1. Store it in the fridge
A big bowl of citrus adds cheer to any kitchen counter but the experts suggest you’re better off storing it in the fridge if you’re not going to devour it pretty quickly – refrigeration helps the fruit retain moisture. To avoid fungus growth, be sure to keep citrus dry (take it out of the bag before refrigerating) and not squashed together. Bring to room temperature before eating or juicing.
2. Juice it… with a fork
No bulky, expensive machinery needed to extract that zingy nectar for use in sauces, dressings and marinades. The trick? Roll the fruit on a hard surface first to get the juices flowing. Cut in half, move a fork up and down with one hand while squeezing the fruit with the other (do this over a strainer to catch the pips).
3. Segment it like a pro
Your secret weapon in segmenting is a super-sharp (mind your fingers), non-serrated knife. Cut a decent piece away from each end of the fruit and stand it upright on a chopping board. Follow the shape of the fruit as you cut downward in strips to remove the peel and pithy bits. Hold the peeled fruit in your hand and cut into each segment on both sides to remove.
4. Add it after cooking
Citrus adds amazing zing to sauces, soups, stews, stir-fries… just add it once you’ve removed your pot or pan from the heat to avoid the citrus discolouring and taking on a bitter flavour.
5. Grate it as you go
We’re all for prepping ahead, but if your recipe calls for citrus zest, you’re better off grating right before you need to add it.
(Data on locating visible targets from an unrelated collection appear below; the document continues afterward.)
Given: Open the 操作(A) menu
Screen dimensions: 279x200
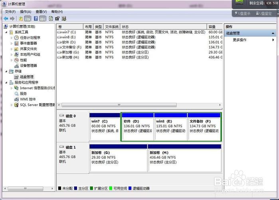Looking at the screenshot, I should (x=26, y=12).
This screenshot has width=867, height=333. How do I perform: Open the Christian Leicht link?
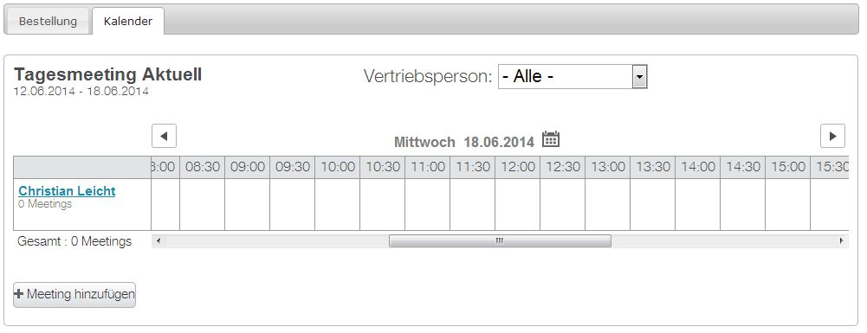tap(67, 191)
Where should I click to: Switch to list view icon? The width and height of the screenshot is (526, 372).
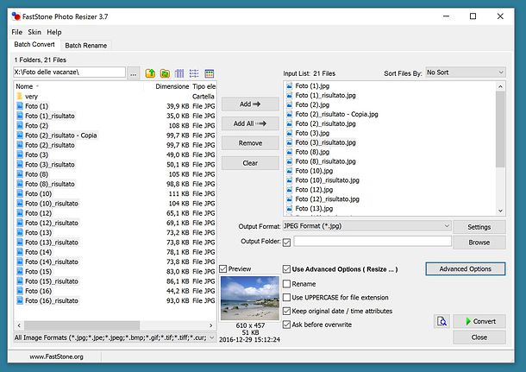194,73
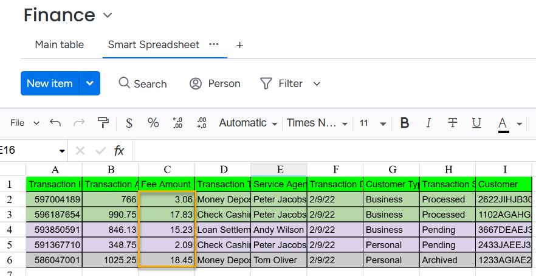This screenshot has height=276, width=536.
Task: Click the increase decimal places icon
Action: point(202,123)
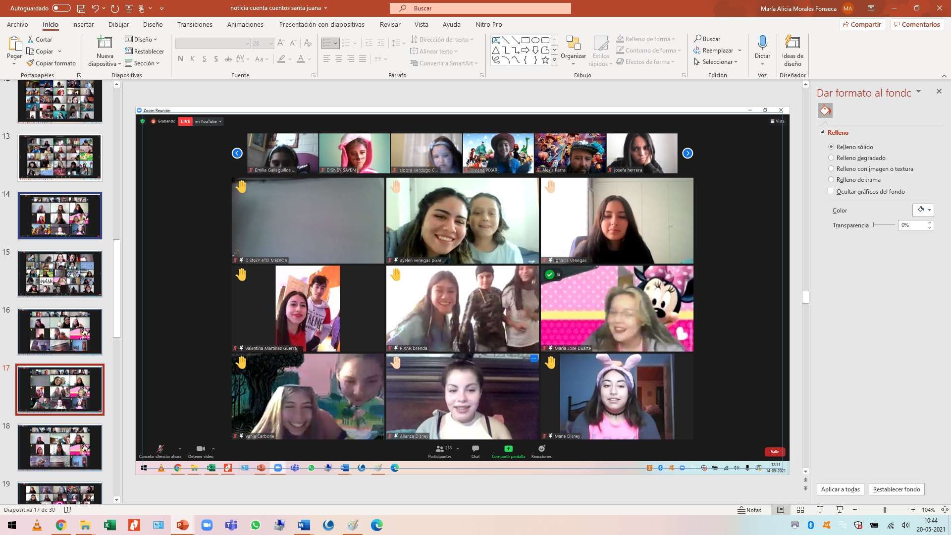This screenshot has width=951, height=535.
Task: Click the Aplicar a todas button
Action: 840,489
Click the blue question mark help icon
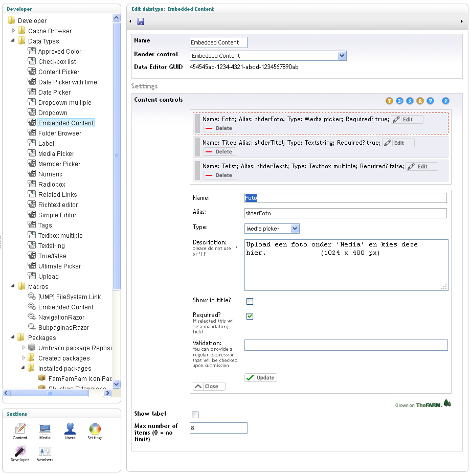The width and height of the screenshot is (471, 475). tap(445, 101)
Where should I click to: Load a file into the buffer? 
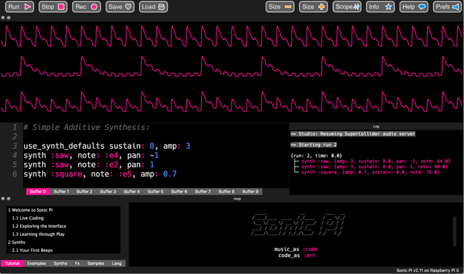tap(153, 7)
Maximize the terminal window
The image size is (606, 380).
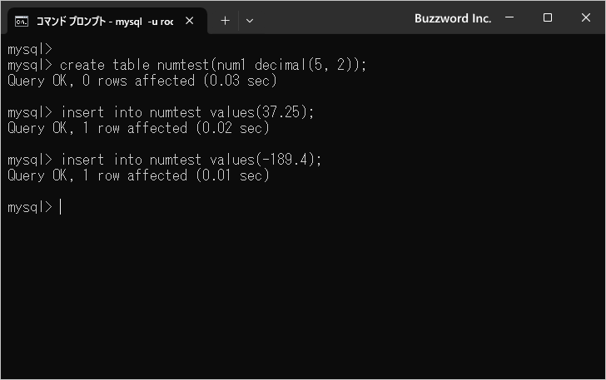(547, 17)

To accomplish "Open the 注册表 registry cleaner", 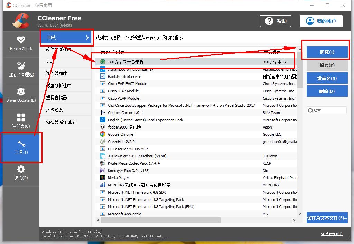I will (x=21, y=122).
Grated citrus peel will dry out and lose flavour if it hangs around for too long.
6. Be wary of dairy
A squeeze of citrus works well to lighten up creamy sauces, but too much will cause dairy to curdle (#fail).
7. Up the acidity
When combined with citrus, sweet vinegars like apple cider, rice- and white wine vinegar balance out tartness and really pack a flavour punch (salad will never be the same once you’ve tried lemony apple cider vinaigrette, promise).